# Directions for this task
Every line that contains the word "computer" is to be copied from the listing.

# Recorded data
[Start of section]
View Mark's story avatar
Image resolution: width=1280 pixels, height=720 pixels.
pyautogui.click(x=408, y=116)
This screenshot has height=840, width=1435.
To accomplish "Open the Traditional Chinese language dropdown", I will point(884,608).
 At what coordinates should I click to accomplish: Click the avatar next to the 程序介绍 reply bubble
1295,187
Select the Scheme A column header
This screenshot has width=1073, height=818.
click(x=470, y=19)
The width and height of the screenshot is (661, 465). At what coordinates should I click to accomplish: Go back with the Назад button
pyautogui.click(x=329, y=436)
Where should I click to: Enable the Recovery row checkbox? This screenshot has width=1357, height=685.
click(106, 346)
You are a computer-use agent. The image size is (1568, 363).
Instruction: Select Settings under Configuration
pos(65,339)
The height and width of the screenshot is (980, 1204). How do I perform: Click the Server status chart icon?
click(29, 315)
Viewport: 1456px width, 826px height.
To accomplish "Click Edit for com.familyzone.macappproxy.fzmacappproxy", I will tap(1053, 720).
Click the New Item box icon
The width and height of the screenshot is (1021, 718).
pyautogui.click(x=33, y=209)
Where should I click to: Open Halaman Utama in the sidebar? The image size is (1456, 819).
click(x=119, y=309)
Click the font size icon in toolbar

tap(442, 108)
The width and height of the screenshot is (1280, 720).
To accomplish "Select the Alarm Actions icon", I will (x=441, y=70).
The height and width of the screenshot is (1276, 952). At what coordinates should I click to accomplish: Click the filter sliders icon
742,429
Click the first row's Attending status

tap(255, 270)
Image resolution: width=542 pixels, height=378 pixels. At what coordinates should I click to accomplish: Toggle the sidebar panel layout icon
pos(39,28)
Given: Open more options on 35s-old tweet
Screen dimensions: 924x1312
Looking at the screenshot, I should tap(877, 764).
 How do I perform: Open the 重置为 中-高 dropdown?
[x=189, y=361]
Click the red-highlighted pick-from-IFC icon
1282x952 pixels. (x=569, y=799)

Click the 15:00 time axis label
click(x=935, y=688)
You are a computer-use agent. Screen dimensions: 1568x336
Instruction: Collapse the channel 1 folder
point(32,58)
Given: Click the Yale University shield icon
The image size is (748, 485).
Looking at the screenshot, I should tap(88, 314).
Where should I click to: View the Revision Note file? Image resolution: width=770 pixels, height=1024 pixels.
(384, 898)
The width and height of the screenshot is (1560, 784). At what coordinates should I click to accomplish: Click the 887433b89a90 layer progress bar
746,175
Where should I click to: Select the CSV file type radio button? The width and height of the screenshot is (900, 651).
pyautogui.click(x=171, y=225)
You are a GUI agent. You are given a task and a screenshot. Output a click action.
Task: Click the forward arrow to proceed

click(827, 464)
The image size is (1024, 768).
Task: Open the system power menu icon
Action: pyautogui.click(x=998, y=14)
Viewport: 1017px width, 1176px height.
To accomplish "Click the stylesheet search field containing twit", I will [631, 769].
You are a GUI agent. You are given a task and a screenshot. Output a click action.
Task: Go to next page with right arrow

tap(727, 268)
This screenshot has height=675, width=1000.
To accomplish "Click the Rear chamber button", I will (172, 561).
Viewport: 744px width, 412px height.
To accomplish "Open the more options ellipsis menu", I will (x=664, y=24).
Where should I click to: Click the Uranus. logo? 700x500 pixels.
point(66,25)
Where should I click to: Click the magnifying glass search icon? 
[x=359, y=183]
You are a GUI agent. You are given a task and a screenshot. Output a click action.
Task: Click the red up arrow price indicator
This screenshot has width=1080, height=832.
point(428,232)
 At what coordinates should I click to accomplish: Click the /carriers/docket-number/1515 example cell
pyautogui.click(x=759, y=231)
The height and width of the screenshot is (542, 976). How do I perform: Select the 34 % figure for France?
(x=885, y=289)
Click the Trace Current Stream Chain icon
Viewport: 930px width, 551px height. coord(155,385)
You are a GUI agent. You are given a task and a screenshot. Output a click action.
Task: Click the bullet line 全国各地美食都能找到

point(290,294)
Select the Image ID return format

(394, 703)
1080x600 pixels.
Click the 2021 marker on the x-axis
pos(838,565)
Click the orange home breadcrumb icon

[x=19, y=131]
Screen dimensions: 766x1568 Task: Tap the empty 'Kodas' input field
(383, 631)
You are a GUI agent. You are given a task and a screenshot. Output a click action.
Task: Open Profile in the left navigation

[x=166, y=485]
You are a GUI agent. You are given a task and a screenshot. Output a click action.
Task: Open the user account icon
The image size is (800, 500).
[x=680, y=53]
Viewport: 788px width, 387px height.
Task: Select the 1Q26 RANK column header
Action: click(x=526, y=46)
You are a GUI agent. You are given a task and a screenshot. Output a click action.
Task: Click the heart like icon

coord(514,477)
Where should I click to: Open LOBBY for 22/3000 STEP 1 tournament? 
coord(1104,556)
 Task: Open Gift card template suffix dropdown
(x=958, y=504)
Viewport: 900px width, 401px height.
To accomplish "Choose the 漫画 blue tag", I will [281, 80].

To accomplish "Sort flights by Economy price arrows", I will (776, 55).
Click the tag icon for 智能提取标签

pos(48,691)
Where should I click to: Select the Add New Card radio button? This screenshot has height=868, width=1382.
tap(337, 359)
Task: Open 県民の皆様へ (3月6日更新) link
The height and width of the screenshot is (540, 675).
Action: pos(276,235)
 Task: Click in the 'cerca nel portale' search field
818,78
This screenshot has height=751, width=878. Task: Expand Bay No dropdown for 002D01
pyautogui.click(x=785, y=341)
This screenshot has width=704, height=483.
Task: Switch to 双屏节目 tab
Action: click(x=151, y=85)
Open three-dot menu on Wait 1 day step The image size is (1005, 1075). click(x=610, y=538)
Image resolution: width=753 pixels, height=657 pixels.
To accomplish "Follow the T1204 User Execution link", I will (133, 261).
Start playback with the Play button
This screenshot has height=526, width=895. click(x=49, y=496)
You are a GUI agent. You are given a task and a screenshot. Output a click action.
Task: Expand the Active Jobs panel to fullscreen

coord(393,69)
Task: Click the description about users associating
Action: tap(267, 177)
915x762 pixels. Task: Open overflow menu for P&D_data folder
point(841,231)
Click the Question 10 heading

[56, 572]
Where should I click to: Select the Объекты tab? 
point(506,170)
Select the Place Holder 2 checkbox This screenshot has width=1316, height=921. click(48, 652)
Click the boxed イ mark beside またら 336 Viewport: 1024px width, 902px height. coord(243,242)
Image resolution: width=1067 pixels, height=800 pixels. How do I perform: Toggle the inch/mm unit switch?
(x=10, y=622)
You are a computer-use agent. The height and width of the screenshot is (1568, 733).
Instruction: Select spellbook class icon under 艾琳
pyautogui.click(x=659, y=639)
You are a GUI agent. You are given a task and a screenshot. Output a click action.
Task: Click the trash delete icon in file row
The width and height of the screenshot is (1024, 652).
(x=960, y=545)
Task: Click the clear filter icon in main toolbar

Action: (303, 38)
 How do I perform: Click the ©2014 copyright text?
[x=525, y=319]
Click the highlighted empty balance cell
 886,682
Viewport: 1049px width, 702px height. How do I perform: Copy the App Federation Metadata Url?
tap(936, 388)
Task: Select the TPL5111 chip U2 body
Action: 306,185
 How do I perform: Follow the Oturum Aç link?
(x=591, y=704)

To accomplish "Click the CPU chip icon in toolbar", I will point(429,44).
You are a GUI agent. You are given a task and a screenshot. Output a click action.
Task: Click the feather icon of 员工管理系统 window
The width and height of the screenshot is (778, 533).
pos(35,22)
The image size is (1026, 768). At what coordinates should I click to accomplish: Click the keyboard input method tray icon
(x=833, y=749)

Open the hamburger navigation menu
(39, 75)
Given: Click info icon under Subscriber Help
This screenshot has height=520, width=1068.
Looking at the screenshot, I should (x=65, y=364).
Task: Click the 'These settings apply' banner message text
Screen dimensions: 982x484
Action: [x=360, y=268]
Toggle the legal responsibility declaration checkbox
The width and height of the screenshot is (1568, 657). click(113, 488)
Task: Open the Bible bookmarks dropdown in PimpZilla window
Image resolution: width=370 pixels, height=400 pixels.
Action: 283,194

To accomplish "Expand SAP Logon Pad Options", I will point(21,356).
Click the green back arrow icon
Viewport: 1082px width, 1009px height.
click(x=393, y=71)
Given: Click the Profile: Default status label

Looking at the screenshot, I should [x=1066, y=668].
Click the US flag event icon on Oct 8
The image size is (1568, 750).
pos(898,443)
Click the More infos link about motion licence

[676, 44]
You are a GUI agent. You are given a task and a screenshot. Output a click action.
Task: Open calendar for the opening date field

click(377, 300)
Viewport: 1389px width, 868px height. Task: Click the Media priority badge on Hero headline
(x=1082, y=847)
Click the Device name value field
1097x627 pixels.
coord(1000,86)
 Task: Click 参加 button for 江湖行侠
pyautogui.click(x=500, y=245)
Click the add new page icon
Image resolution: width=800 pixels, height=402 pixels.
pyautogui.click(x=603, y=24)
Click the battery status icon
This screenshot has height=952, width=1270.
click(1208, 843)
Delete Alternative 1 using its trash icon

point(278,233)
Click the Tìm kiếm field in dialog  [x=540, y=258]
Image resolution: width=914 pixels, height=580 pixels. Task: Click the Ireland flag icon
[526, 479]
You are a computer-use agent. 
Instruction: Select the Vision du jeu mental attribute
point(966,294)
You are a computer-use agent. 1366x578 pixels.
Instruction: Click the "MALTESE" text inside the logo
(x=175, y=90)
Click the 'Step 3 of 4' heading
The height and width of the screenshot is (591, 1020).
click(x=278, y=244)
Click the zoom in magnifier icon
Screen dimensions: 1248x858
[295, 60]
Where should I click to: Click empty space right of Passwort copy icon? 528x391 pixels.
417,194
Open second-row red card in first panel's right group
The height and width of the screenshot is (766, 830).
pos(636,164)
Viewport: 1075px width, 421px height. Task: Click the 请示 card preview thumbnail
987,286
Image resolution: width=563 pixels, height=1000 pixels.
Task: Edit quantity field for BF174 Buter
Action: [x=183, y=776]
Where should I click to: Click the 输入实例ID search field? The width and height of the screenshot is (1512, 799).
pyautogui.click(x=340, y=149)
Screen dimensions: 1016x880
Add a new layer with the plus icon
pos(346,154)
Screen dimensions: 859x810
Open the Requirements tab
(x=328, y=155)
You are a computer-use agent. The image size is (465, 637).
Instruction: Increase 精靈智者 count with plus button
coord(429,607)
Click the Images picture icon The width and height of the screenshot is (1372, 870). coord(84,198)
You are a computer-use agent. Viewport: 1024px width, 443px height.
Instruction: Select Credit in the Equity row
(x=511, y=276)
[End of section]
# Completed task
You are a computer-use agent. The image size is (1568, 363).
You are a computer-use agent. Screen dimensions: 1568x336
You are a computer-use agent. The height and width of the screenshot is (1568, 733).
You are a computer-use agent. 
You are a computer-use agent. 1366x578 pixels.
You are a computer-use agent. The image size is (465, 637).
You are a computer-use agent. Viewport: 1024px width, 443px height.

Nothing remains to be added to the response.